The Sable Arm: Black Troops in the Union Army, 1861 - 1865, by Dudley Taylor Cornish (University Press of Kansas, 342 pp, 1987/1956)
They had to fight for the right to fight.
Hailed as one of the top one hundred books on the Civil War, The Sable Arm is a comprehensive history of accepting slaves* (and black freemen) into the Union Army, nearly 200,000 of them! The former slaves were a particular asset when the Army fought in the South, for they knew the land and could tolerate the heat.
President Lincoln was slow to accept and late to pay these new soldiers. He tapdanced for a long time, possibly believing, like many other Northerners that Blacks were not disciplined enough to trust with a rifle - they were so wrong! The Blacks proved their mettle. They were first used as cooks and in construction and loading box cars but soon some were sent to a leadership school which became the precursor of OCS (Officer Candidate School today).
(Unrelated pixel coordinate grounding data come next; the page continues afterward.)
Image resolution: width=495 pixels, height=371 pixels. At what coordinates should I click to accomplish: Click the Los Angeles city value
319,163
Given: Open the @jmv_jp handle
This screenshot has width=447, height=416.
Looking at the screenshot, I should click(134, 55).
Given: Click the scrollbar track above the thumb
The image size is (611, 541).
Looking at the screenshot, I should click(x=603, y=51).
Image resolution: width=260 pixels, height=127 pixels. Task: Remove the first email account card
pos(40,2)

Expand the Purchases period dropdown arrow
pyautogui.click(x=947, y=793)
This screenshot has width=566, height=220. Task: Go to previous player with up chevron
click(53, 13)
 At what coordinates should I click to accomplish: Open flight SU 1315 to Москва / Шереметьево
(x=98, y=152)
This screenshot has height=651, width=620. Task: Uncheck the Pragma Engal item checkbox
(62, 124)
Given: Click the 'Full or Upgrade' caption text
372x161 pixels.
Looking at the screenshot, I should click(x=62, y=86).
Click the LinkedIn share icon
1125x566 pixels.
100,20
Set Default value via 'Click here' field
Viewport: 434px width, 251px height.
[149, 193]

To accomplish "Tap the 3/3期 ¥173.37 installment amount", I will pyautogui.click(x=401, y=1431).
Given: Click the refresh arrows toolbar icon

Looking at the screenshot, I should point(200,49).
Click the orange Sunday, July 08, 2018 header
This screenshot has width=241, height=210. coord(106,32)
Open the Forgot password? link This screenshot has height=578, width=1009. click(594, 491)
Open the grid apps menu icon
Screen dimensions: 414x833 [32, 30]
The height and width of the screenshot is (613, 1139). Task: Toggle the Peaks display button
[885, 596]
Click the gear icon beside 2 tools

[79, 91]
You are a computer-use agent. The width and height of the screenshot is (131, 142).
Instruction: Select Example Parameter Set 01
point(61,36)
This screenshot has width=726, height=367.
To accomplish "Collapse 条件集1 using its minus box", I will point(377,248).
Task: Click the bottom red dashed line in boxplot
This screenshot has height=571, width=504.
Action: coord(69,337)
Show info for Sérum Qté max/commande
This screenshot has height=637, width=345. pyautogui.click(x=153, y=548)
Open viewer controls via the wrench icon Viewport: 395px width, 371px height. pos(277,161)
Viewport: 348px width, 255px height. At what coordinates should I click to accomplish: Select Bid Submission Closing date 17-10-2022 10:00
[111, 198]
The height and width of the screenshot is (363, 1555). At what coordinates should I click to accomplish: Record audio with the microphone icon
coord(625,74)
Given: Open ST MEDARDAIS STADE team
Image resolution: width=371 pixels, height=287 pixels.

The Sable Arm was selected for my veterans' book club and since one member's hobby is the Civil War while another majored in history, they particularly loved the book and added their own stories from other sources. As it was, I was the token female (with eight males) for the discussion and, being raised in the West, still get the Civil War and the Revolutionary War mixed up (I also have never taken a history course except in high school where we studied Washington State History rather than Maryland State History.)
Essentially this is a long report, replete with many many quotes, rather than a fascinating story well told: it reads like a dissertation and mentions units from Kansas in several places: the publisher is the University Press of Kansas.
*usually referred to as Negroes and sometimes as Colored. After all, this book was written in 1956 and contained many quotes from even earlier.